** TEXTE FOURNI **
>>

Intervention de Patrick Artus

Réunion du 23 mars 2016 à 10h00
Commission des finances, de l'économie générale et du contrôle budgétaire

Patrick Artus, directeur de la recherche et des études de Natixis :

Elle est d'autant plus dangereuse que les taux d'intérêt ont été bas pendant longtemps. Si vous avez acheté des obligations à taux d'intérêt bas pendant six mois, elles ne constitueront qu'une petite partie de votre portefeuille. Mais, au Japon, les investisseurs – qui sont surtout les banques, alors qu'en Europe ce sont surtout les assureurs et les fonds de pension – ont acheté très longtemps des obligations servant des taux très bas. Imaginez que vous ayez acheté il y a deux ans une obligation qui vous paye un coupon de 50 points de base et que, soudainement, les taux d'intérêt passent à 2,5 %. L'impact économique de cette évolution peut être mesuré de deux manières. La première est de constater que la valeur de votre obligation chute instantanément de moitié ; vous avez donc perdu 50 % de la valeur de votre portefeuille d'obligations. La seconde, c'est de calculer que vous percevrez seulement 0,5 % chaque année pendant dix ans en rémunération de vos anciennes obligations, alors que vous auriez reçu 2,5 % par an pendant dix ans avec les nouvelles. En résumé, la perte se calcule soit comme une perte en capital instantanée, soit comme une perte de revenus de 2 % par an. Quel que soit le mode de calcul retenu, le résultat actuariel est le même, mais comme les assureurs valorisent leur portefeuille en valeur de marché, c'est la perte en capital instantanée qui apparaîtra dans leurs comptes. L'éclatement d'une bulle obligataire a donc pour conséquence une crise patrimoniale due à la chute de la valeur des actifs détenus.

La grande différence entre une bulle immobilière et une bulle obligataire est qu'une banque centrale peut empêcher l'éclatement d'une bulle obligataire. Si les individus pensent que leurs maisons sont surévaluées et se mettent à les vendre, il est peu probable qu'une banque centrale les rachète – encore qu'en 2009, le bruit avait couru que la Réserve fédérale s'apprêtait à acheter des voitures pour soutenir l'industrie automobile américaine… Mais, comme le montre l'exemple du Japon, les banques centrales peuvent acheter toutes les obligations que les autres vendent et, ce faisant, empêcher leur prix de baisser. Une bulle obligataire est donc dans les mains des banques centrales ; ce n'est pas le cas pour les autres bulles.

Il existe deux façons de poser le risque découlant de ce qu'une banque centrale maintient des taux longs très bas pendant très longtemps. La première est de dire que la bulle va éclater et ruiner les investisseurs. La deuxième est de considérer que la banque centrale ne pourra jamais assumer que la bulle éclate et qu'en conséquence elle est condamnée à maintenir les taux d'intérêt à ce qu'ils sont jusqu'à la fin des temps, et donc à acheter les obligations que les autres vendraient, créant ainsi une expansion monétaire colossale. Le bilan de la Banque du Japon représente ainsi 80 % du produit intérieur brut (PIB) du pays – celui de la BCE représente environ 20 % du PIB de la zone euro –, et elle est condamnée à ne jamais accepter la remontée des taux, qui ferait disparaître toutes les banques japonaises. Le véritable risque induit par la bulle obligataire est probablement celui de l'irréversibilité des taux d'intérêt quand ils sont installés depuis longtemps.

<<

** TÂCHES À RÉALISER **
1. D'après l'intervention de Patrick Artus, combien représente le bilan de la Banque du Japon par rapport au PIB du pays ?
2. Recopiez l'intervention de Patrick Artus de « La grande différence » à « les autres bulles. ».
3. Écrivez la suite de l'intervention de Patrick Artus, juste après sa dernière phrase.

** LIGNES FOURNIES **
>>

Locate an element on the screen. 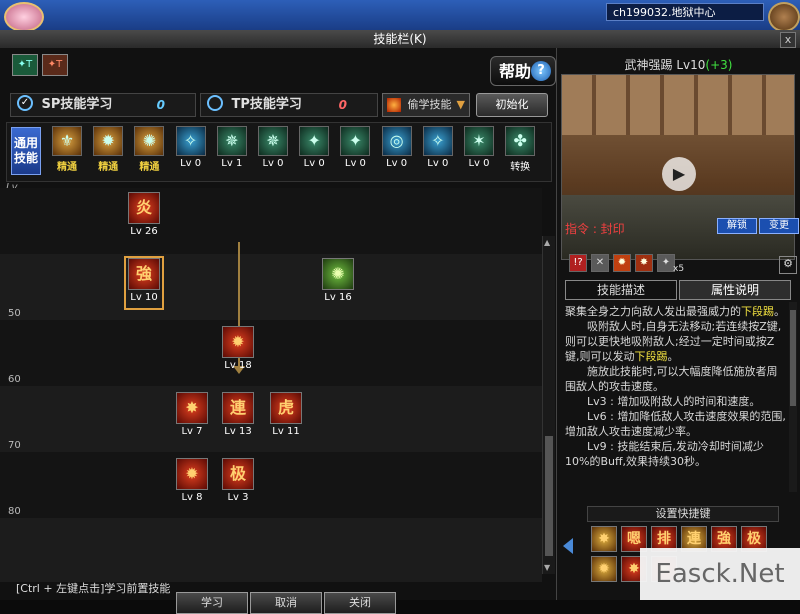 The height and width of the screenshot is (614, 800). skill-icon: ◎ is located at coordinates (396, 141).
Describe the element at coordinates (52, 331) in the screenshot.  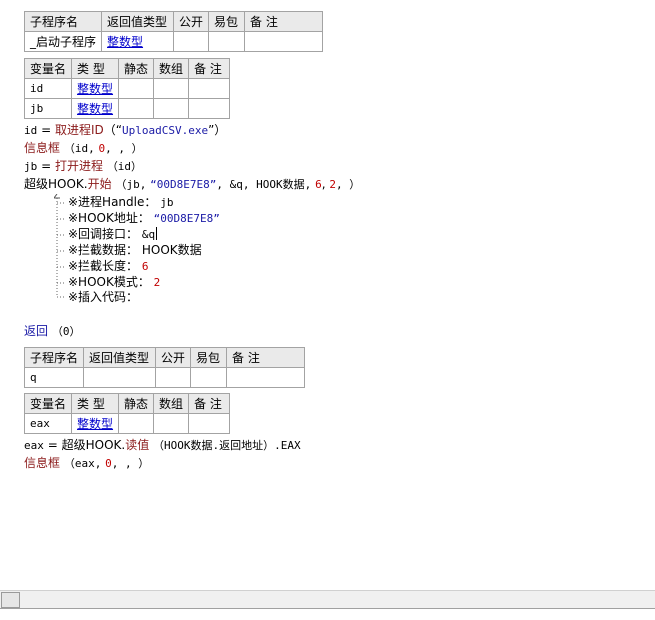
I see `code-line: 返回 （0）` at that location.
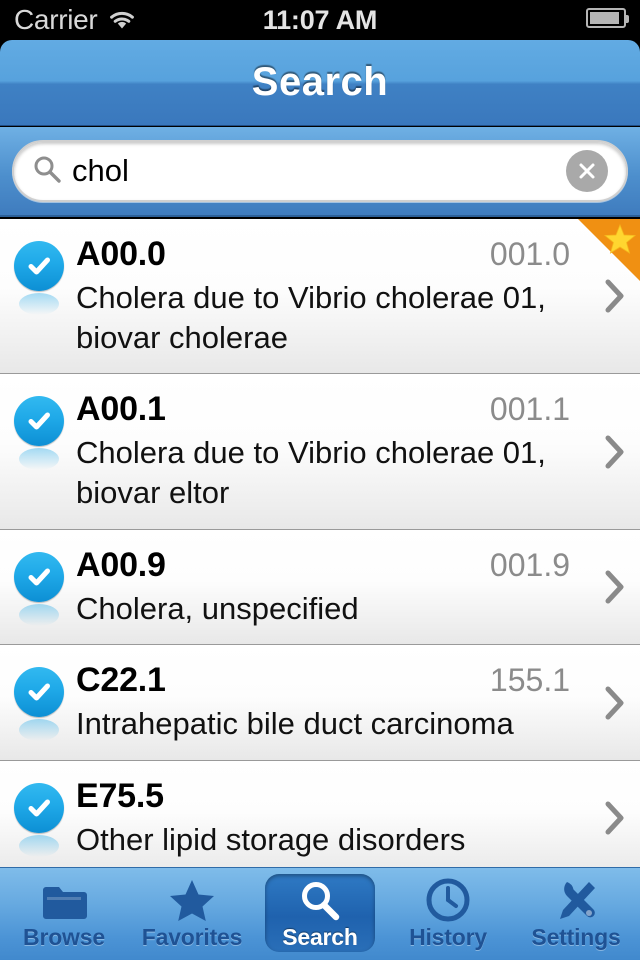  What do you see at coordinates (218, 608) in the screenshot?
I see `code-description: Cholera, unspecified` at bounding box center [218, 608].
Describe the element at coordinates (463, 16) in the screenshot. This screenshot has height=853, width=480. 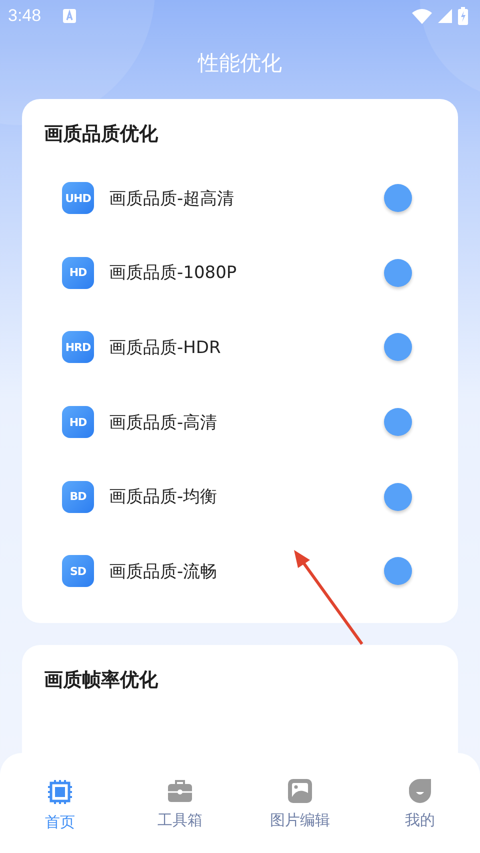
I see `battery-icon` at that location.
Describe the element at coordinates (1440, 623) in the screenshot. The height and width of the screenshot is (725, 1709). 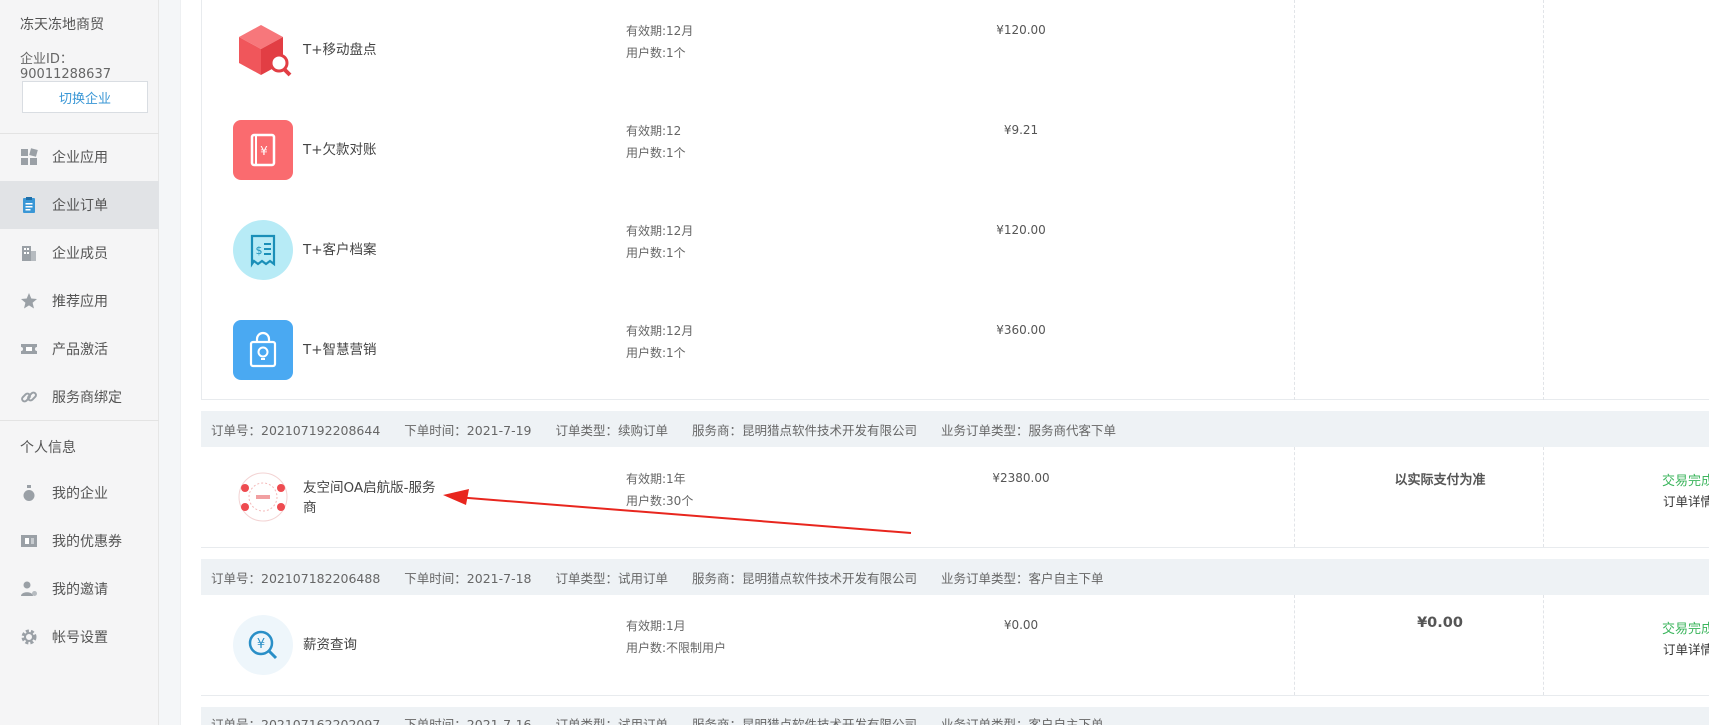
I see `actual-payment: ¥0.00` at that location.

<<

** RÉPONSES ATTENDUES **
1. 80 % du produit intérieur brut du Japon.

2.
La grande différence entre une bulle immobilière et une bulle obligataire est qu'une banque centrale peut empêcher l'éclatement d'une bulle obligataire. Si les individus pensent que leurs maisons sont surévaluées et se mettent à les vendre, il est peu probable qu'une banque centrale les rachète – encore qu'en 2009, le bruit avait couru que la Réserve fédérale s'apprêtait à acheter des voitures pour soutenir l'industrie automobile américaine… Mais, comme le montre l'exemple du Japon, les banques centrales peuvent acheter toutes les obligations que les autres vendent et, ce faisant, empêcher leur prix de baisser. Une bulle obligataire est donc dans les mains des banques centrales ; ce n'est pas le cas pour les autres bulles.

3.
Ensuite peut se produire un autre risque, que l'on commence à voir apparaître au Japon : la vente accélérée des obligations de l'État par les banques et les assureurs. Ils s'en débarrassent, craignant qu'étant donné la taille extraordinaire du bilan de la banque centrale et l'énorme quantité de yens mise sur le marché, la valeur de la monnaie devienne douteuse. Déjà, de très nombreux investisseurs et banques vendent des yens pour acheter des euros ou des dollars. On ne peut donc exclure qu'à un certain moment l'irréversibilité de la bulle obligataire crée une crise de change ; on n'en est pas là, mais on en sent les prémices dans le comportement des investisseurs au Japon.

En conclusion, on peut bien sûr suggérer, comme l'a fait Mme Jeffers, que les banques centrales soient chargées de surveiller les prix mais, normalement, elles le font déjà : leur mission macro-prudentielle les oblige à surveiller les en-cours de crédits, les déficits extérieurs, le prix des actifs… Mais le mandat consistant pour la BCE à porter l'inflation à 2 % est rustique : quand l'inflation est de 1 % parce que la demande chute, il est légitime de lancer une politique monétaire expansionniste pour la redresser, comme ce fut fait en 2009 et en 2011. L'inflation peut aussi être de 1 % parce que le prix du pétrole baisse ; en ce cas, on comprend mal pourquoi ne pas accepter que les consommateurs en profitent, grâce à une inflation plus faible. L'inflation peut encore s'établir à 1 % parce que l'on a introduit de la concurrence dans l'économie – et pourquoi, une fois de plus, ne pas laisser les consommateurs en profiter ?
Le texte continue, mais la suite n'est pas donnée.